The problem -
Copy every line of the records below word for word, leaving out the pictures.

Supplied data -

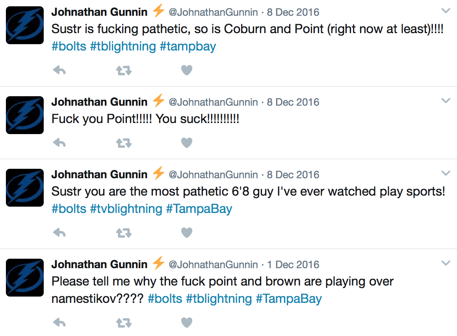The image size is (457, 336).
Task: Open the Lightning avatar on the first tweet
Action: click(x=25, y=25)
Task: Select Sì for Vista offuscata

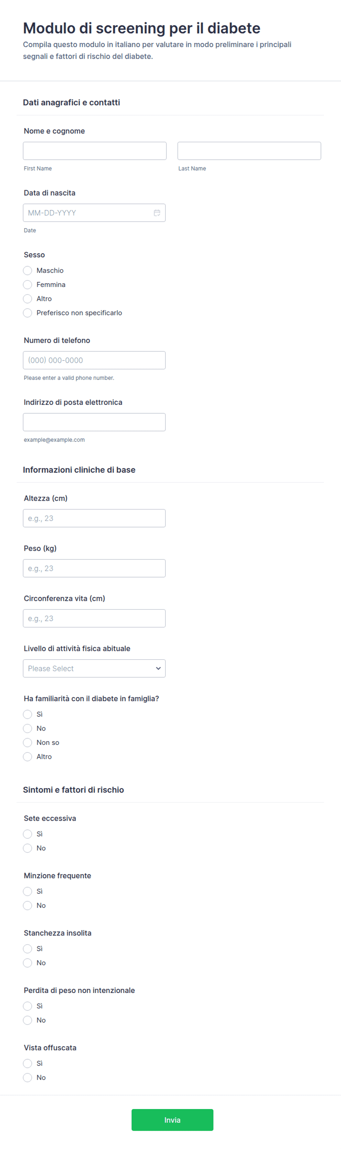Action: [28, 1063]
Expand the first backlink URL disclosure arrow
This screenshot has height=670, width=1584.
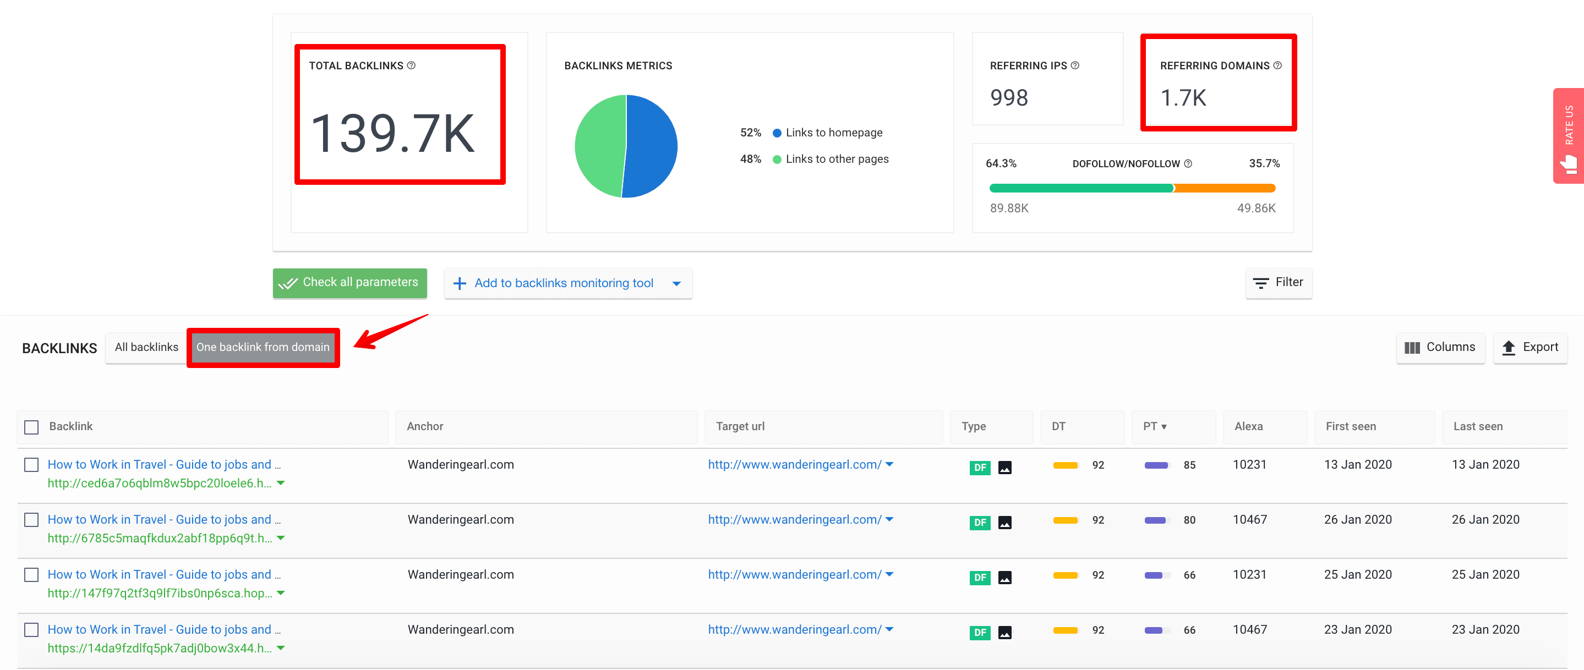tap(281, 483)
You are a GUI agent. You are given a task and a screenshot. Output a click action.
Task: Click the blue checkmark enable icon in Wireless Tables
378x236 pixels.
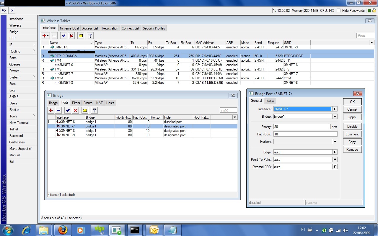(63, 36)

Expected answer -
The image size is (457, 336).
Task: Open the Lightning avatar on the first tweet
Action: click(x=25, y=25)
Task: Select Sì for Vista offuscata

Action: [28, 1063]
Expand the first backlink URL disclosure arrow
This screenshot has height=670, width=1584.
tap(281, 483)
You are a GUI agent. You are given a task and a screenshot. Output a click action.
Task: Click the blue checkmark enable icon in Wireless Tables
378x236 pixels.
(63, 36)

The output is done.